Wir teilen uns die Wohnung mit Pushpika, einem Arzt aus Sri Lanka sowie kurz nach unserem Einzug mit Nicholas aus La Reunion. Push arbeitet im örtlichen Krankenhaus und sucht nach einem geeigneten Haus für seine Familie, die in den nächsten Monaten aus Großbritannien nachreisen wird. Nic macht ein dreimonatiges Parktikum hier. Leider zur Winterzeit. Immerhin eine gute Gelegenheit herauszufinden, wie eine Wärmflasche funktioniert. Im folgenden Bild sieht man eine typische Tratschsituation auf dem Gang der Wohnung. Ja, auch Männer schnacken gern …
Im unteren Geschoss wohnt eine liebenswert ältere Frau in ihren 70gern die im Moment Botanik an der Uni in Dunedin studiert. Unser Zimmer bietet einen schönen Ausblick über die Stadt und vom Schreibtisch sieht man den roten Ahorn vor unserem Eingang.
Dies ist es nun also. Unser neues Zuhause für die Monate Mai bis August. Ein Platz zum arbeiten, schlafen und den Winter vor der Tür zu lassen.
Und da wir nun etwas mehr Platz hatten als im Van, konnten wir uns sogar über gelegentlichen Besuch freuen. Da brate ich doch gern einmal Nils‘ weltberühmten und von Babs heiß geliebten Pfannekuchen (pancakes). Allerdings weiß ich nicht, ob die kleinen Dinger jedem genau so gut schmecken …

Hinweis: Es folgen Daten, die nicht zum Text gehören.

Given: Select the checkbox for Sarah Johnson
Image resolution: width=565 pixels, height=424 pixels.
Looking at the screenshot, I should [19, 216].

In der nächsten Folge gibts etwas Stadt, Land, Fluß. Die Umgebung von Dunedin, die steilste Straße der Welt und wie ein Thüringer Bratwürstchen am anderen Ende der Welt aussieht. Wir verabschieden uns mit einer Impression aus waschechtem Franzosen, vor waschechter Wand im französischen Kiwi-Stil.